Diğer yandan Süleymaniye’de benzer bir durum görülmektedir. KYB içerisinde Celal Talabani’nin 2017 yılında hayatını kaybetmesinin ardından parti içerisinde liderlik pozisyonunun ortaya çıkmasıyla parti içi gruplar arasında rekabet görünür hâle gelmiştir. Bu noktada parti içi liderlik tartışmalarına son verilmesi amacıyla sonuncusu 2010’da yapılan kongrenin ardından 21-24 Aralık 2019 tarihinde “yenilenme” adıyla KYB’nin dördüncü büyük kongresi gerçekleştirilmiştir. Bu kongreyle parti liderliğinde etkili olabilecek Kosrat Resul Ali oluşturulan Yüksek Siyasi Kurul Başkanlığına ve Molla Bahtiyar, onun yardımcılığına seçilmiştir. Bu seçimlerde Talabani ailesinin ortak pozisyon alması etkili olmuş ve bu doğrultuda Celal Talabani’nin oğlu Bafel Talabani ve Celal Talabani’nin abisi Şeyh Cengi Talabani’nin oğlu Lahur Şeyh Cengi (Talabani) parti yapısında yapılan değişiklikle eş başkanlık görevine getirilmiştir. Böylece Celal Talabani’nin ardından başkanlık pozisyonu Talabani ailesinde kalmasına rağmen aile içi gerilimler nedeniyle Lahur Şeyh Cengi’nin etkinliği partice sınırlanarak güç Celal Talabani’nin eşi ve KYB kurucularından İbrahim Ahmed’in kızı Hero İbrahim ve oğulları IKBY Başbakan Yardımcısı Kubad Talabani ve KYB Eş Başkanı Bafel Talabani etrafında toplanmıştır.

Gösterilerden Eleştiriler
Sahip oldukları mali ve silahlı güç nedeniyle IKBY’nin başat aktörü olarak hareket eden KDP ve KYB içerisindeki aileciliğin karar alma mekanizmasında etkili olması hem iki parti içerisindeki diğer grupların hem de diğer partilerin süreç dışında kalmasına veya kısıtlı bir etki ile sürece dâhil edilmesine neden olmaktadır. Bu doğrultuda yönetici siyasi partiler ve IKBY’deki insanların sosyal ve ekonomik beklentileri arasında farklar oluşmakta ve sosyal hareketler ortaya çıkmaktadır. Bu noktada bölgedeki güvenliği sağlayan Peşmerge, asayiş ve polis gücünde de hem partilerin hem ailelerin etkili olması bu sosyal hareketlerin şiddet aracılığıyla bastırılmasına neden olmaktadır. Zira Mayıs 2020’de ise Duhok’ta öğretmenlerin öncülüğünde düzenlenen ancak güvenlik güçlerinin güç kullanarak bastırdığı ve ardından ağustos ayında Türk kamyon şoförlerinin sınır bölgesinde yüklerini devrettiği uygulamanın sonlandırılması üzerine kamyon şoförleri tarafından düzenlenen gösteriler de güvenlik güçlerince sonlandırılmıştır. Ancak KDP’nin kontrolü altında bulunan vilayetlerde güvenlik güçlerinin asimetrik şiddet kullanmaları nedeniyle gösteriler uzamadan sonlandırılmıştır.

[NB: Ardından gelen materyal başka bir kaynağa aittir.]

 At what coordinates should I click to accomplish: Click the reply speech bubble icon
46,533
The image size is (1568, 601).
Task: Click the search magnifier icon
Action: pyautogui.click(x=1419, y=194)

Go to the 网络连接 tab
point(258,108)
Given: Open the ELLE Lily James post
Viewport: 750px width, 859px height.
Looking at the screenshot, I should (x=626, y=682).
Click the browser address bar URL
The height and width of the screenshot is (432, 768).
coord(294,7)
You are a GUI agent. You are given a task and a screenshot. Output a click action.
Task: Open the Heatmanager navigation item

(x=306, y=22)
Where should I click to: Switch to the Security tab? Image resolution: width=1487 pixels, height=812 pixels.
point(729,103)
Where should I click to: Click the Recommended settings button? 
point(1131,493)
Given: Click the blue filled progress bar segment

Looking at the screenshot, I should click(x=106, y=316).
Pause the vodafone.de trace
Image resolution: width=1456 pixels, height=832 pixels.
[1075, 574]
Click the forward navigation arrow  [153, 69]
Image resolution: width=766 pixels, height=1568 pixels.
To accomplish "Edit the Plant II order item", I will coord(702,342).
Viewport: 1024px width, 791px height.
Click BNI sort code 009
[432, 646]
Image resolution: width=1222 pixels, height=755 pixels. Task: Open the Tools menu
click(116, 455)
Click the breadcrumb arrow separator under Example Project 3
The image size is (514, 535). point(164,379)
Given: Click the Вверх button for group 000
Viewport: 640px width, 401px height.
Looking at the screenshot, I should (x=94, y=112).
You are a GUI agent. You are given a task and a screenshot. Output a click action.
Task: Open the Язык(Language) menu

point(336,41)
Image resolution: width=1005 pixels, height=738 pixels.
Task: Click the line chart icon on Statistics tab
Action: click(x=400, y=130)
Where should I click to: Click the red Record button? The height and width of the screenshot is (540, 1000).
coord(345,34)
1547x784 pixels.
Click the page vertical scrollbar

Diğer yandan Süleymaniye vilayetinde 2 Aralık 2020 tarihinde başlayan gösterilerin seyri daha farklı olmuştur. Süleymaniye’de düzenlenen gösterilere başta KYB’nin güvenlik güçlerinin asimetrik müdahalesini engellediği iddiası ve 2009’da KYB’den ayrılarak kurulan Goran Hareketi ile Süleymaniye merkezli 2017’de kurulan sistem muhalifi Yeni Nesil Hareketi’nin somut olarak gösterilerin içerisinde yer alması bu farklılığa neden olmuştur. Buna ek olarak Kasım 2021’de Süleymaniye, Germiyan, Raparin, Köysancak ve Çemçemal Üniversitelerindeki öğrencilerin burslarının kesilmesi üzerine başlayan gösteriler devam etmektedir. Bu noktada Bafel Talabani’nin gösterici temsilcileriyle KYB binasında bir araya gelmesi partinin Süleymaniye’deki etkisini gösteren bir örnek olarak değerlendirilebilir.

Buradan hareketle vilayetlerin mali yönetiminde iki partinin ve dolaylı olarak ailelerin etkili olması nedeniyle oluşan farklı çıkar tanımlamaları nedeniyle gösterilerin düzenlenmesine yönelik sosyal bir zeminin varlığını koruduğu söylenebilir. Ancak güvenlik aygıtlarında da aynı parti ve ailelerin etkili olması söz konusu sosyal dinamiğe rağmen gösterilerin bu aktörlerin açtığı alan içerisinde sınırlı bir şekilde gerçekleştirilebildiği görülmektedir.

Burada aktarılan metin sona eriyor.